La séance est suspendue.

(Le comité est suspendu.)

(Le comité reprend.)

Le président : Chers collègues, nous reprenons la réunion du Comité sénatorial permanent des affaires sociales, des sciences et de la technologie, où nous menons une étude préliminaire du projet de loi C-24.

Avant de commencer, j'aimerais vous rappeler que cette séance se terminera à 17 h 20, en raison du déroulement de la journée ici. Je vais tout de suite donner la parole à nos témoins.

Comparaissant par vidéoconférence, nous avons M. Yuen Pau Woo, président et chef de la direction de la Fondation Asie-Pacifique du Canada.

Bonjour, monsieur Woo.

De Canadian War Brides, nous avons Mme Melynda Jarratt, historienne.

Bonjour, madame Jarratt.

Nous n'avons pas eu le temps de débattre de celui qui interviendrait en premier. Madame Jarratt, peut-être que l'on pourrait commencer par vous, et ensuite, nous donnerons la parole à M. Woo. Après cela, je donnerai la parole aux sénateurs pour des questions.

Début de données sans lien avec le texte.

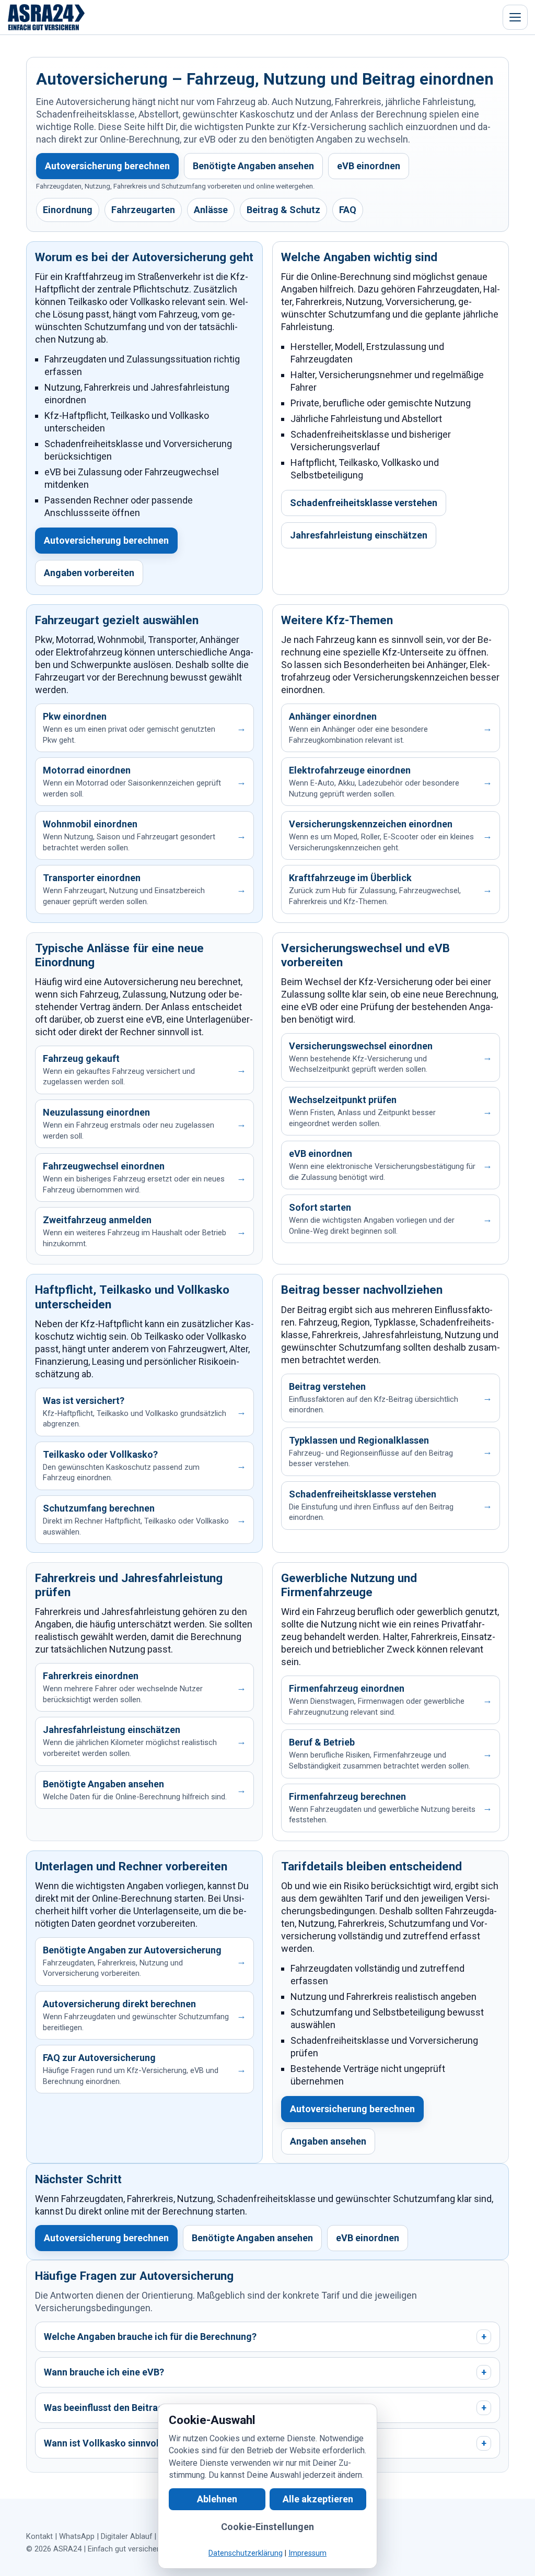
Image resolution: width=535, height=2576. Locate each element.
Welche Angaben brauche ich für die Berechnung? (265, 2336)
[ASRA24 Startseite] (46, 17)
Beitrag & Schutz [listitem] (283, 209)
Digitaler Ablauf (126, 2536)
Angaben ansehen (328, 2141)
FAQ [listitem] (347, 209)
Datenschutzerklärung (245, 2553)
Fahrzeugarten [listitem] (143, 209)
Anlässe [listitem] (211, 209)
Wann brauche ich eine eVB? (265, 2372)
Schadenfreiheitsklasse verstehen (363, 502)
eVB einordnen (368, 165)
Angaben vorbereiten (89, 572)
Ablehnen (217, 2498)
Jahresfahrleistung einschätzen (358, 535)
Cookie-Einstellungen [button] (267, 2526)
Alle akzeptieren (318, 2498)
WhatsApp (77, 2536)
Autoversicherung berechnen (107, 165)
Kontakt (39, 2536)
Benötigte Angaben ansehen (253, 165)
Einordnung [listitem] (67, 209)
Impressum (307, 2553)
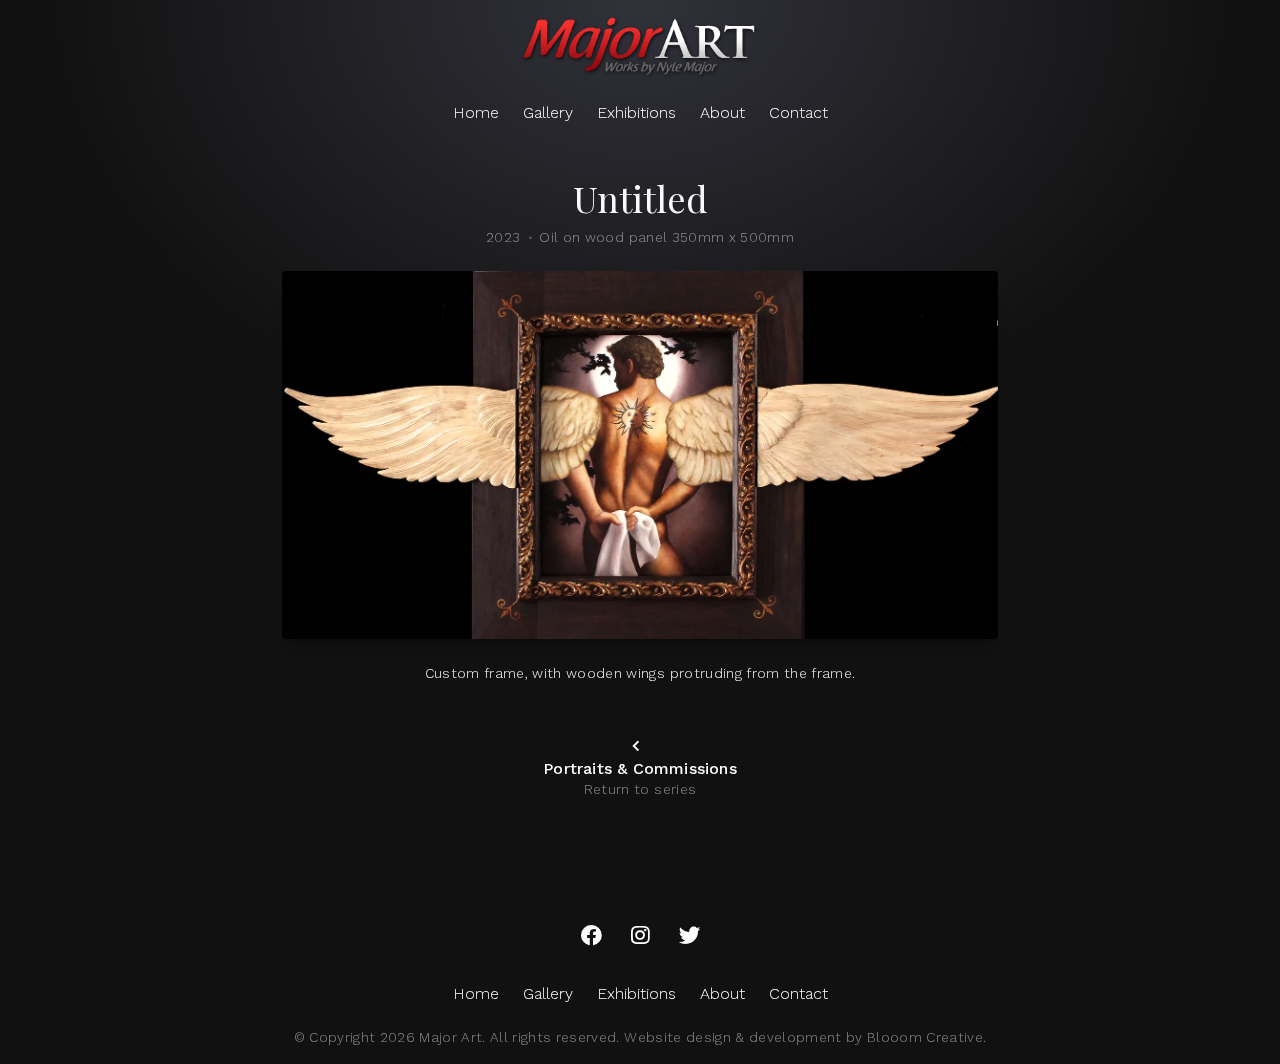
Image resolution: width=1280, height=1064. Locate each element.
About (722, 112)
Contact (798, 112)
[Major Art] (640, 48)
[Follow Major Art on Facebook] (591, 936)
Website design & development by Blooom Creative (803, 1037)
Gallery (548, 112)
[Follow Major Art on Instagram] (640, 936)
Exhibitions (636, 112)
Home (476, 112)
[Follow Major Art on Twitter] (689, 936)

Melynda Jarratt, historienne, Canadian War Brides : Merci beaucoup, je dois d'ailleurs prendre un vol à 19 h 50.

Le projet de loi C-24 est censé éliminer la discrimination que créait la Loi sur la citoyenneté. Bien que beaucoup de gens en profiteront, y compris les épouses de guerre du Canada et leurs enfants, certains problèmes persistent.

Voici l'essentiel de mes propositions aujourd'hui : le Parlement doit être en phase avec les tribunaux, reconnaître l'existence légale de la citoyenneté au Canada depuis la Confédération, nommer un ombudsman à la citoyenneté, permettre à tous les Canadiens de première génération nés à l'étranger d'avoir le droit de prouver leurs liens véritables avec le Canada et créer un programme d'amnistie.

La Chambre des communes et le Sénat doivent mener des études en profondeur sur la citoyenneté canadienne. Même si le Canada est un pays du G8, où des parlementaires sont élus pour représenter les citoyens canadiens, j'ai bien peur que vous ne compreniez pas du tout ce que cette notion signifie.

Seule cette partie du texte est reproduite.